# [WORK TO COMPLETE]
Go to the line with "ALL PACKAGES (278, 390)" in the entries below and write out every line from there through the line with "[Sửa chữa bản lề laptop] (21, 1586)", exactly and without pictures.

(Records contained in a dataset)
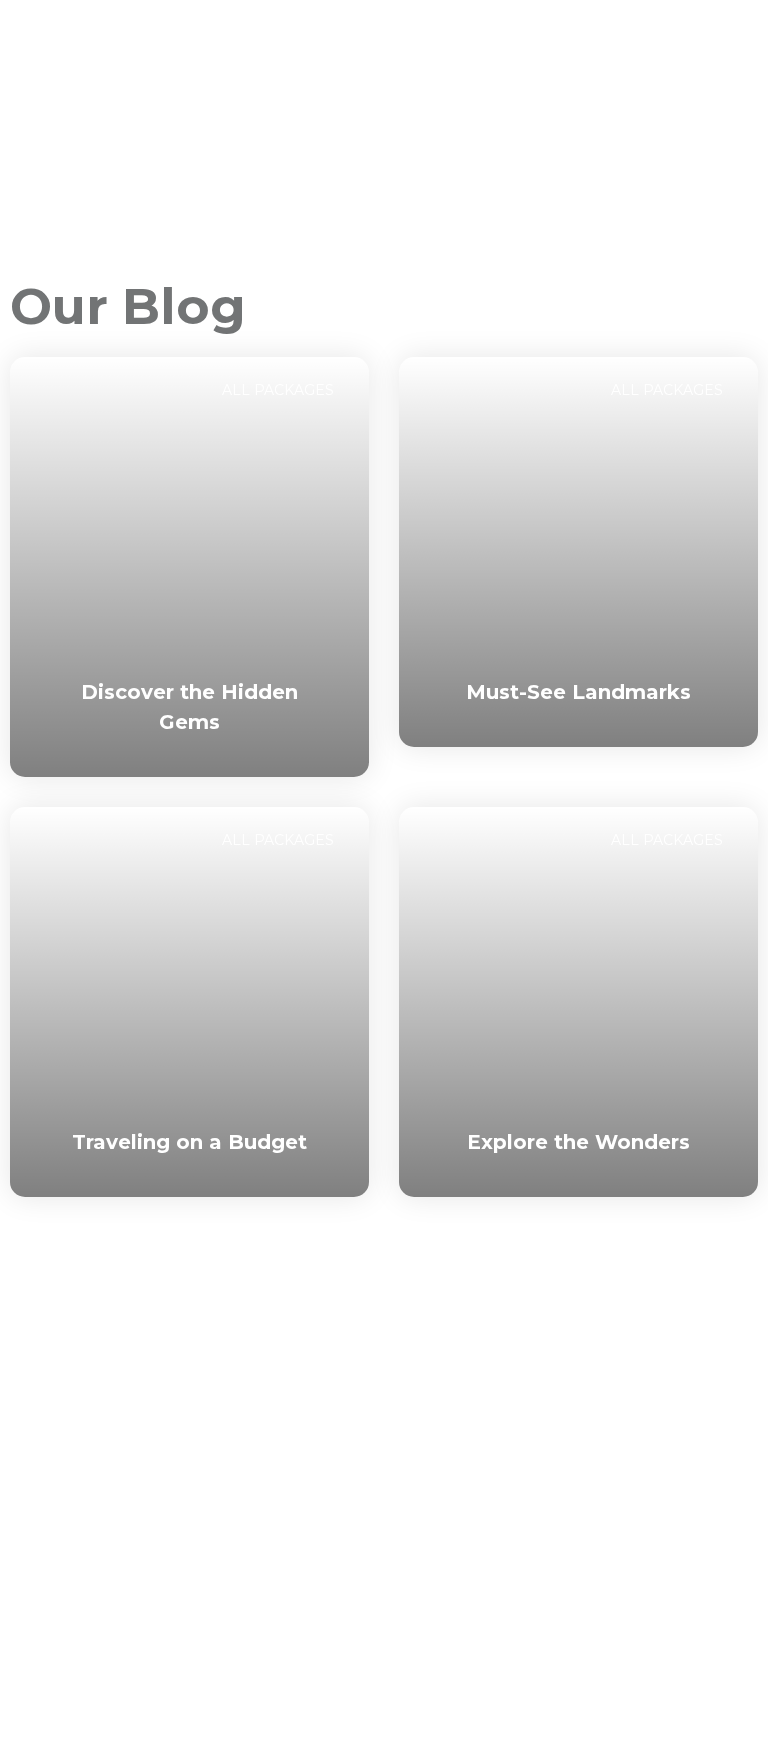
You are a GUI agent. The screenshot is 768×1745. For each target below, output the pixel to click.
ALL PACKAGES (278, 390)
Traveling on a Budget (189, 1142)
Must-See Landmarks (578, 692)
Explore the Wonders (578, 1142)
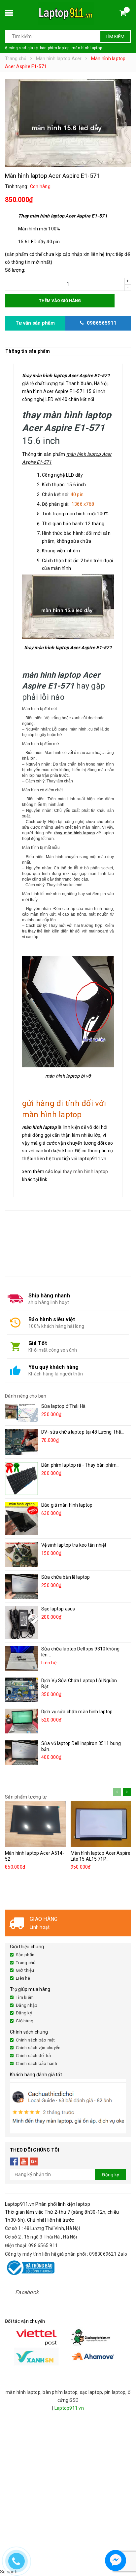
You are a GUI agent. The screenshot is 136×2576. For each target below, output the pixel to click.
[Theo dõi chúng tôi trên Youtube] (24, 2161)
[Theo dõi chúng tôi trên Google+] (34, 2161)
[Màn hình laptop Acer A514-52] (35, 1824)
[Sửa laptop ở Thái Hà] (21, 1412)
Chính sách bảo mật (35, 2040)
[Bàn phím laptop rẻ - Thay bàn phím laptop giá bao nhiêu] (21, 1478)
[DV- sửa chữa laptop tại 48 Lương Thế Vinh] (21, 1442)
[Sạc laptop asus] (21, 1622)
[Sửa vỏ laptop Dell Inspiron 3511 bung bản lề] (21, 1752)
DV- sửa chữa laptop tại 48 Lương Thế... (82, 1432)
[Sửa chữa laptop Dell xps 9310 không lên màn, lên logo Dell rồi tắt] (21, 1658)
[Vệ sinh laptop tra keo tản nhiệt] (21, 1554)
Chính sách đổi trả (33, 2055)
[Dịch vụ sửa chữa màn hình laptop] (21, 1721)
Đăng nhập (26, 2005)
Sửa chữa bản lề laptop (65, 1577)
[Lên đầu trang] (124, 2543)
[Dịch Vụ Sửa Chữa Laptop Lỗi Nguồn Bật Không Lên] (21, 1690)
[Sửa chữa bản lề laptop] (21, 1586)
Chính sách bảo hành (36, 2063)
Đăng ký (24, 2012)
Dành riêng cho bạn (26, 1396)
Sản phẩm (26, 1954)
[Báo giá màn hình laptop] (21, 1518)
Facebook (27, 2292)
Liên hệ (23, 1978)
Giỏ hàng (24, 2020)
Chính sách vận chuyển (38, 2047)
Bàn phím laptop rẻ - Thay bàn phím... (80, 1465)
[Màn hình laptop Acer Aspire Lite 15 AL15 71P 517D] (101, 1824)
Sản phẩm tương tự (26, 1797)
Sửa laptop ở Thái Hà (63, 1406)
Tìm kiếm (114, 36)
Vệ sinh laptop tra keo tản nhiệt (73, 1545)
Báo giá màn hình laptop (66, 1505)
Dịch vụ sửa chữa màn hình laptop (77, 1711)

# [OUTPUT OF THE EXERCISE]
ALL PACKAGES (278, 390)
Traveling on a Budget (189, 1142)
Must-See Landmarks (578, 692)
Explore the Wonders (578, 1142)
You are a GUI agent. The screenshot is 136×2576. For each target below, output the pixel to click.
[Theo dõi chúng tôi trên Youtube] (24, 2161)
[Theo dõi chúng tôi trên Google+] (34, 2161)
[Màn hình laptop Acer A514-52] (35, 1824)
[Sửa laptop ở Thái Hà] (21, 1412)
Chính sách bảo mật (35, 2040)
[Bàn phím laptop rẻ - Thay bàn phím laptop giá bao nhiêu] (21, 1478)
[DV- sửa chữa laptop tại 48 Lương Thế Vinh] (21, 1442)
[Sạc laptop asus] (21, 1622)
[Sửa vỏ laptop Dell Inspiron 3511 bung bản lề] (21, 1752)
DV- sửa chữa laptop tại 48 Lương Thế... (82, 1432)
[Sửa chữa laptop Dell xps 9310 không lên màn, lên logo Dell rồi tắt] (21, 1658)
[Vệ sinh laptop tra keo tản nhiệt] (21, 1554)
Chính sách đổi trả (33, 2055)
[Dịch vụ sửa chữa màn hình laptop] (21, 1721)
Đăng nhập (26, 2005)
Sửa chữa bản lề laptop (65, 1577)
[Lên đầu trang] (124, 2543)
[Dịch Vụ Sửa Chữa Laptop Lỗi Nguồn Bật Không Lên] (21, 1690)
[Sửa chữa bản lề laptop] (21, 1586)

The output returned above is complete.